The kind of antics that would make you look like a borderline psychopath at a restaurant, a bar, or in someone’s living room make you look like a hero on Twitter. …
An apology is a kind of magic word, in that its utterance does not merely exonerate you, it actually helps to construct the social world around us. If every time you say “I’m sorry,” you’re saying, in effect, “Please accept me as the kind of person who recognizes that the norm I just violated is legitimate,” you can see how helpful that would be when you’ve just invented a new norm and are trying to bake it into our shared social reality. It’s like inventing a new religion and having people line up to pledge fealty to the god whose name you just made up.

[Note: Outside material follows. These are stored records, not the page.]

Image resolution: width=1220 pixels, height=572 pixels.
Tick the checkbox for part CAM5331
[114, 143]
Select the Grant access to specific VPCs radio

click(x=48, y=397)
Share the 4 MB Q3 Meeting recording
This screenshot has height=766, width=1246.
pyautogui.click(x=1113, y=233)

Today, on the political left, we’re making up new norms all the time: calling people “Latinx,” announcing our pronouns, capitalizing “Black.” A year or two ago, none of us had ever heard of “deadnaming.” Today it’s the digital equivalent of pissing on someone’s grave.
You can already see which norms are in the process of cohering today, in real time: erasing any metaphorical references to physical or mental disabilities (“lame,” “crazy,” etc.) from our vocabularies; acknowledging “stolen lands” before every meeting; recognizing people’s declared mental disorders as identity markers conferring upon them special accommodations and sympathies; narrowing our definition of consent to sex to exclude adults who are significantly younger than their partners, or who are employed in a less powerful position within the same industry, or who belong to an identity category purportedly lower on the power continuum.
Every time someone is compelled to apologize for violating such a norm, that norm is soldered more firmly into the structure of our collective consciousness as an accepted part of the new moral order.
A year ago, almost nobody capitalized “black” in reference to “Black people.” Today, it’s part of the style guide of most major news outlets. In a year, you’ll probably be called a racist if you don’t do it in your personal communications. Each one of those steps was and will be accompanied by countless call-outs and apologies.